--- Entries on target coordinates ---

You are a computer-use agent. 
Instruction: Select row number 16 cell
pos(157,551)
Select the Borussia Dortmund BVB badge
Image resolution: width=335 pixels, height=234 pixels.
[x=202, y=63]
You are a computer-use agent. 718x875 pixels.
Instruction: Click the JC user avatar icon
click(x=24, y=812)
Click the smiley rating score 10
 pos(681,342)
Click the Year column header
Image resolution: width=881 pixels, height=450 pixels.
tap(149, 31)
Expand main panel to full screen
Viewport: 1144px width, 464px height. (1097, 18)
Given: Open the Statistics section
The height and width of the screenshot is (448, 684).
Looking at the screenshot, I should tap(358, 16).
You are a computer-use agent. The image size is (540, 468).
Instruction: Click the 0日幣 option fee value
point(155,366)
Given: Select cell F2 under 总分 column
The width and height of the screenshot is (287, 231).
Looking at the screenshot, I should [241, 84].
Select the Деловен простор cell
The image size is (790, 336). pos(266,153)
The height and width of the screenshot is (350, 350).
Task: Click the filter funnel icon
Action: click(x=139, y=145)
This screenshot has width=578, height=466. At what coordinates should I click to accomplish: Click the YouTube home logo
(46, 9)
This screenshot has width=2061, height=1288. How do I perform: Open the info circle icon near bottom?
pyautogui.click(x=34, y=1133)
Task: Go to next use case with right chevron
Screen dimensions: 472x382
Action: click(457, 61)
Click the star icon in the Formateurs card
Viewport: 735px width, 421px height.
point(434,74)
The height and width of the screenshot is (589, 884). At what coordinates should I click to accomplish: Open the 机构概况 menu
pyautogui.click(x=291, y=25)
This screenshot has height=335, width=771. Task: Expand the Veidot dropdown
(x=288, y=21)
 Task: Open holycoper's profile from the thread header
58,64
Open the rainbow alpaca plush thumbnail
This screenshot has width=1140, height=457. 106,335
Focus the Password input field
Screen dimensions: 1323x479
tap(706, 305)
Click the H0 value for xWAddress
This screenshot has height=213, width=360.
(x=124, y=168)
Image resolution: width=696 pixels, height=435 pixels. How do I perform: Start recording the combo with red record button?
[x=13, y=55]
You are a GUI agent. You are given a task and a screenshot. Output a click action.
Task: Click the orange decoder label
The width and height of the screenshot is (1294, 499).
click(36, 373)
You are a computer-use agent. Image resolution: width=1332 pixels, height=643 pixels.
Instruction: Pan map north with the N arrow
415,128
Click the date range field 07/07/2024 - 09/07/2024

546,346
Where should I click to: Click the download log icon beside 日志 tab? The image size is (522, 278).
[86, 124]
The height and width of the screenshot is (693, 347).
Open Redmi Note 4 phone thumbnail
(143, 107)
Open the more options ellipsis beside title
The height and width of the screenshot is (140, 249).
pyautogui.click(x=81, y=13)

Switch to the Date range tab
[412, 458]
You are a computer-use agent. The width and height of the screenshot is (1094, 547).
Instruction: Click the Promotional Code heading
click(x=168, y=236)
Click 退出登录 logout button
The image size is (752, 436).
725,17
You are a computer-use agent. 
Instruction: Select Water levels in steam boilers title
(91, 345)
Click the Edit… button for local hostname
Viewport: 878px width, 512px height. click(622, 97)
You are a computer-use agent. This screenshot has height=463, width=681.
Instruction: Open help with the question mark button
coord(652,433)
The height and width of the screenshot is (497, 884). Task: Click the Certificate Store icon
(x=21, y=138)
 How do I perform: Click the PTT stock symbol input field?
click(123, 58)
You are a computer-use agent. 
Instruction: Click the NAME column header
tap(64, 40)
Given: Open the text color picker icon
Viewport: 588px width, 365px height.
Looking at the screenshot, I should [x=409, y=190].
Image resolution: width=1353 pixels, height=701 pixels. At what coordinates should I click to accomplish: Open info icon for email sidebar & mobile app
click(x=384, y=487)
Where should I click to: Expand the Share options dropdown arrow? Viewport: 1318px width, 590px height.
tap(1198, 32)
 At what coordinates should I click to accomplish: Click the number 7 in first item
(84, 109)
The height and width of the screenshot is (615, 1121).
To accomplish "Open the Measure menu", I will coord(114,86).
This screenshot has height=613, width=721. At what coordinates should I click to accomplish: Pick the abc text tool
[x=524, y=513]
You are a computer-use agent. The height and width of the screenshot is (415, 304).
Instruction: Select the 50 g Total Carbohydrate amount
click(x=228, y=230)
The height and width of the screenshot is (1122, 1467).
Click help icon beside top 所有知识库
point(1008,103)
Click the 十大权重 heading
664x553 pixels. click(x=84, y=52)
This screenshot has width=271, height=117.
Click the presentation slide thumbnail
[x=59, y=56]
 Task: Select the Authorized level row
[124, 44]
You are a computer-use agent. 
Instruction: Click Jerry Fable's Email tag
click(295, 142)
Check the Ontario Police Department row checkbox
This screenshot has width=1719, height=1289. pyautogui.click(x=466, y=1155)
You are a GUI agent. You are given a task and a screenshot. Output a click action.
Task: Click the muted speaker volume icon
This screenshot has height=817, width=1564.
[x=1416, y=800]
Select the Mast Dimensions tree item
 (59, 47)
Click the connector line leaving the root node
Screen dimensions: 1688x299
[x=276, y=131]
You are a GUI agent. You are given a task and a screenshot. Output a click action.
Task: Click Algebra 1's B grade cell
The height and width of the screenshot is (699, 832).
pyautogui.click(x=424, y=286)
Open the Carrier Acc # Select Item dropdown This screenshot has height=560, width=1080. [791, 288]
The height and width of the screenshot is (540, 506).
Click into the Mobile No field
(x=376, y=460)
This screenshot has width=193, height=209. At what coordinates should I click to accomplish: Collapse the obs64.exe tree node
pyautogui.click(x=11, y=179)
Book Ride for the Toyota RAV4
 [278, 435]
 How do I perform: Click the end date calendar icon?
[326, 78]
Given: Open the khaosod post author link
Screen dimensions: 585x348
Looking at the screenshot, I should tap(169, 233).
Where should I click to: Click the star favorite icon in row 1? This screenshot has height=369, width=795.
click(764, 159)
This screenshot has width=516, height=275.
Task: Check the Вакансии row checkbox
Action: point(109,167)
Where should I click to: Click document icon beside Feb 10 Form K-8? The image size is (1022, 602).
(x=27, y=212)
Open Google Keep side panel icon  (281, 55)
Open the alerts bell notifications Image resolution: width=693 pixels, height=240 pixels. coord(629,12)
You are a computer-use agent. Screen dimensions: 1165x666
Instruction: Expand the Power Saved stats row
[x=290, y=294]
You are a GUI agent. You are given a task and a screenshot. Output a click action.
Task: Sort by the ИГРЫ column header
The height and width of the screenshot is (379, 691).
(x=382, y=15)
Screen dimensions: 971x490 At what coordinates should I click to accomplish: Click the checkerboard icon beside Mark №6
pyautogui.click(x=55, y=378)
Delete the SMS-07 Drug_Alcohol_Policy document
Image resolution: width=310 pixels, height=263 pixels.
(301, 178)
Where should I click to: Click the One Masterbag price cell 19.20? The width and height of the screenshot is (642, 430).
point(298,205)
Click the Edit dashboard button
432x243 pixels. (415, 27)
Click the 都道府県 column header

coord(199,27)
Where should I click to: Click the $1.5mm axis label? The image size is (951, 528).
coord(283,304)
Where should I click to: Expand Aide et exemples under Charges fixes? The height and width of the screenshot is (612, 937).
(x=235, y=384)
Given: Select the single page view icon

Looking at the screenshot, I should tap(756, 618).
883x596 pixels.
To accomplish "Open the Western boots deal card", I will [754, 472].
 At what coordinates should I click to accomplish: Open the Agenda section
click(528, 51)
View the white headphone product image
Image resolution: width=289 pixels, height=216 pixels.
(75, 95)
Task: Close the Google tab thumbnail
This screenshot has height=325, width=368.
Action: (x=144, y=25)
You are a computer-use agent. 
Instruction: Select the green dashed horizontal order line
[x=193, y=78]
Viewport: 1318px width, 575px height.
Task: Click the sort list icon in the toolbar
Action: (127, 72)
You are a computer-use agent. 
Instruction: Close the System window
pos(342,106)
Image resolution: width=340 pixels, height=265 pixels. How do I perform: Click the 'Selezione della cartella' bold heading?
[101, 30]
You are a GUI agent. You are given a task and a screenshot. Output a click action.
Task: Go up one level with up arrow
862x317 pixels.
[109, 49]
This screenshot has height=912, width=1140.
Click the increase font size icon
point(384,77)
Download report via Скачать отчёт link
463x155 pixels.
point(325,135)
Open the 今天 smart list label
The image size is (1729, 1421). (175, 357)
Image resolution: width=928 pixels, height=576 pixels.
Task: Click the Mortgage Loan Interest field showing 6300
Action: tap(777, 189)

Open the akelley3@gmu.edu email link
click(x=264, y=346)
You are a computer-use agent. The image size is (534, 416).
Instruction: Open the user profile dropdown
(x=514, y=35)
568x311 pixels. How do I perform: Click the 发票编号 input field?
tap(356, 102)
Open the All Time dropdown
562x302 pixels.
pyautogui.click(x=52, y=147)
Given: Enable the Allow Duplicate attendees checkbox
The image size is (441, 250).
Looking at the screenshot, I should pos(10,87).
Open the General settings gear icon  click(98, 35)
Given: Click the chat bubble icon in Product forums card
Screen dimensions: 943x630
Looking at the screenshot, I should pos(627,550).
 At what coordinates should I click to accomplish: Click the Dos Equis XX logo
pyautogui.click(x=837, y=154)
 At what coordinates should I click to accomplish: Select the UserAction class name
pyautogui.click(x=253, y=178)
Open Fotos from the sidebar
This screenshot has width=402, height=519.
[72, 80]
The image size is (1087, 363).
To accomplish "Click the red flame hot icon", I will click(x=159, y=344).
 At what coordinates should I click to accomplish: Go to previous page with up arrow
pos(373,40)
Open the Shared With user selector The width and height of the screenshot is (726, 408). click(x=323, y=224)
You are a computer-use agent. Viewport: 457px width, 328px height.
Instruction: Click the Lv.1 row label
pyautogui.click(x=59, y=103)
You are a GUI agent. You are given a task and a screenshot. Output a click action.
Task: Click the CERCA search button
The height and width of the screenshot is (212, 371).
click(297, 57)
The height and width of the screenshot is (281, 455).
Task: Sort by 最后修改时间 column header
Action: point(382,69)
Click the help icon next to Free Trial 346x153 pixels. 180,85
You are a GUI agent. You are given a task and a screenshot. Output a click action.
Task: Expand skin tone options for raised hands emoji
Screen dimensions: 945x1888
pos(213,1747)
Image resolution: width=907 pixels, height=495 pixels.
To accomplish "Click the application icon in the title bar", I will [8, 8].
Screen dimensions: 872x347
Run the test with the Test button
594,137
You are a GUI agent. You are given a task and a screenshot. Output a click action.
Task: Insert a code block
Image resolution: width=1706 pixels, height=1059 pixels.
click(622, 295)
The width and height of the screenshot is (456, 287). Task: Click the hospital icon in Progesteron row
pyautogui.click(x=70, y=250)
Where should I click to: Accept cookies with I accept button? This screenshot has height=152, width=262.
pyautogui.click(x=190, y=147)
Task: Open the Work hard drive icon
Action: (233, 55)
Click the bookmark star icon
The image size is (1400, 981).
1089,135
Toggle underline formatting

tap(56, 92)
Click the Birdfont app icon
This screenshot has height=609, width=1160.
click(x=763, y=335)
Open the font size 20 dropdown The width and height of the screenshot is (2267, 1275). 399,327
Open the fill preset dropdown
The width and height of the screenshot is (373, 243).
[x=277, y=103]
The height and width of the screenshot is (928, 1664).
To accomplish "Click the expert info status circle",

--- Exercise prompt ---
Please count how many lines in the rows above contain the string "header", with case counting, and reply with the number alone.

--- Task response ---
6